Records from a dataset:
□ □ □

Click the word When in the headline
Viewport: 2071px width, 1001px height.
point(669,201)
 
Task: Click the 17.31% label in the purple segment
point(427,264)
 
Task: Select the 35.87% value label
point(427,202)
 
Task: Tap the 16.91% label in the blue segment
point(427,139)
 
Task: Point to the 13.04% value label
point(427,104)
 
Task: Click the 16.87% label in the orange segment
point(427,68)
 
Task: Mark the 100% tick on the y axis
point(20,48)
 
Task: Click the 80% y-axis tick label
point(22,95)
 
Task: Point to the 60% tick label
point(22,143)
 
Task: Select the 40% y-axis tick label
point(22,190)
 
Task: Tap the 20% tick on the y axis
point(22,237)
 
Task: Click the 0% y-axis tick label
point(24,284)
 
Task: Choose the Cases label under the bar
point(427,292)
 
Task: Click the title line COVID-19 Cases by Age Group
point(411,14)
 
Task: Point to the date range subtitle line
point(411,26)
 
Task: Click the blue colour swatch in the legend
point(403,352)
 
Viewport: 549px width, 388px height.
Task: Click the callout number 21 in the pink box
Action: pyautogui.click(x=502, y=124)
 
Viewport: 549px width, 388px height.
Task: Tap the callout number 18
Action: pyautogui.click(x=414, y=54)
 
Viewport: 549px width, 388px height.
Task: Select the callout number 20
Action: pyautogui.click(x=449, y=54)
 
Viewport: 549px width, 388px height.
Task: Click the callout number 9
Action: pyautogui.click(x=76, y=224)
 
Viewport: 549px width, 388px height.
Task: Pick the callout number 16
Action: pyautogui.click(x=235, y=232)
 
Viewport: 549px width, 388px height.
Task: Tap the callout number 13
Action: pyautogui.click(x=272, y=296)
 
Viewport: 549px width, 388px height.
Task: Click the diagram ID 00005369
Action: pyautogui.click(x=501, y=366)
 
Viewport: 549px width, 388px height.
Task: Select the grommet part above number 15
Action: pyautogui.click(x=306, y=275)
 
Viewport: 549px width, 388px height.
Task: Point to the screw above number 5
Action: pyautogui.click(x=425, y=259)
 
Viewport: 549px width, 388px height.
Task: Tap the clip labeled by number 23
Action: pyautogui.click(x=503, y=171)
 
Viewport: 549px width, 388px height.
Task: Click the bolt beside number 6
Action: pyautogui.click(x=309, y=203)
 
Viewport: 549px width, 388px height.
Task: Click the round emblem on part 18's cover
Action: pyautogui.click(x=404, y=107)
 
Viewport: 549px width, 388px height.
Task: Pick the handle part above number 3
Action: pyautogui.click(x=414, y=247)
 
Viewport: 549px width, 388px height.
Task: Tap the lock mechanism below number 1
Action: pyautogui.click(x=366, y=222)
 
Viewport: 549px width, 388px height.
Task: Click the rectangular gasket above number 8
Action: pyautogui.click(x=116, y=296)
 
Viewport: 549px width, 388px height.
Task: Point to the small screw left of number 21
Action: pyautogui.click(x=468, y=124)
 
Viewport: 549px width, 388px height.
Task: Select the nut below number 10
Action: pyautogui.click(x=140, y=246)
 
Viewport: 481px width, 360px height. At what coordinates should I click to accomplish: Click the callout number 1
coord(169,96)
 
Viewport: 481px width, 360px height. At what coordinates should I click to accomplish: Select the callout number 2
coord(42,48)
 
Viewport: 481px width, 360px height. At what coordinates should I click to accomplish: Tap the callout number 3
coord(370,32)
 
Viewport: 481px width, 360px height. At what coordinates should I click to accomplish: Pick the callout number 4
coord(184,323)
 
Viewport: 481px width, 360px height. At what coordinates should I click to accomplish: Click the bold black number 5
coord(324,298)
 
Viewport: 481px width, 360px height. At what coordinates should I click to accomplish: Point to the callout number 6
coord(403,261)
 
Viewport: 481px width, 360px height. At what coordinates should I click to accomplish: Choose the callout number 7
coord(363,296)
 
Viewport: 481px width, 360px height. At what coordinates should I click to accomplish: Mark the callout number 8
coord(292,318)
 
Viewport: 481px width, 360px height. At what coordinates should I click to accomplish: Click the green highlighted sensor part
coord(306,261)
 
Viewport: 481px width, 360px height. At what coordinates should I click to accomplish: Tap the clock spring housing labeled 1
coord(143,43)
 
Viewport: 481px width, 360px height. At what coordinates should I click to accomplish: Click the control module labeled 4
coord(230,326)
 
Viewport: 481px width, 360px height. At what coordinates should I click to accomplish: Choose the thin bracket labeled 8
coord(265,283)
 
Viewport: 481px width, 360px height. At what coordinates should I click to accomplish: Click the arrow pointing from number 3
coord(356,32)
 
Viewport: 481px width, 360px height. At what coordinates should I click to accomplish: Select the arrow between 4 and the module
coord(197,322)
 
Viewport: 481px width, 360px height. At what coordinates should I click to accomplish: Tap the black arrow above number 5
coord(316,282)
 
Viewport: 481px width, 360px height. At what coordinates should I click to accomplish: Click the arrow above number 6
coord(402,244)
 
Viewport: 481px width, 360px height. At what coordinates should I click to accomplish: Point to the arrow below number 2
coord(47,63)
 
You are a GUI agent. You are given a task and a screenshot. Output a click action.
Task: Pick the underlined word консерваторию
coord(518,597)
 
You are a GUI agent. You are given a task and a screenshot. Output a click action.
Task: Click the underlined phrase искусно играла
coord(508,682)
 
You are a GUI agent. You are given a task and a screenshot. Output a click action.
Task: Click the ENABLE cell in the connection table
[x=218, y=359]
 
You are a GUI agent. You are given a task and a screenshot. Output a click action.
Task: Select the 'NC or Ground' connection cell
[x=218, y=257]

□ □ □

Arrange the lines between the one holding "Task: Point to the date range subtitle line" and the one holding "Action: pyautogui.click(x=503, y=171)", inclusive, as a Markdown table with the columns Row and Item line. Number each row and leave out blank lines.

| Row | Item line |
|---|---|
| 1 | Task: Point to the date range subtitle line |
| 2 | point(411,26) |
| 3 | Task: Click the blue colour swatch in the legend |
| 4 | point(403,352) |
| 5 | Viewport: 549px width, 388px height. |
| 6 | Task: Click the callout number 21 in the pink box |
| 7 | Action: pyautogui.click(x=502, y=124) |
| 8 | Viewport: 549px width, 388px height. |
| 9 | Task: Tap the callout number 18 |
| 10 | Action: pyautogui.click(x=414, y=54) |
| 11 | Viewport: 549px width, 388px height. |
| 12 | Task: Select the callout number 20 |
| 13 | Action: pyautogui.click(x=449, y=54) |
| 14 | Viewport: 549px width, 388px height. |
| 15 | Task: Click the callout number 9 |
| 16 | Action: pyautogui.click(x=76, y=224) |
| 17 | Viewport: 549px width, 388px height. |
| 18 | Task: Pick the callout number 16 |
| 19 | Action: pyautogui.click(x=235, y=232) |
| 20 | Viewport: 549px width, 388px height. |
| 21 | Task: Tap the callout number 13 |
| 22 | Action: pyautogui.click(x=272, y=296) |
| 23 | Viewport: 549px width, 388px height. |
| 24 | Task: Click the diagram ID 00005369 |
| 25 | Action: pyautogui.click(x=501, y=366) |
| 26 | Viewport: 549px width, 388px height. |
| 27 | Task: Select the grommet part above number 15 |
| 28 | Action: pyautogui.click(x=306, y=275) |
| 29 | Viewport: 549px width, 388px height. |
| 30 | Task: Point to the screw above number 5 |
| 31 | Action: pyautogui.click(x=425, y=259) |
| 32 | Viewport: 549px width, 388px height. |
| 33 | Task: Tap the clip labeled by number 23 |
| 34 | Action: pyautogui.click(x=503, y=171) |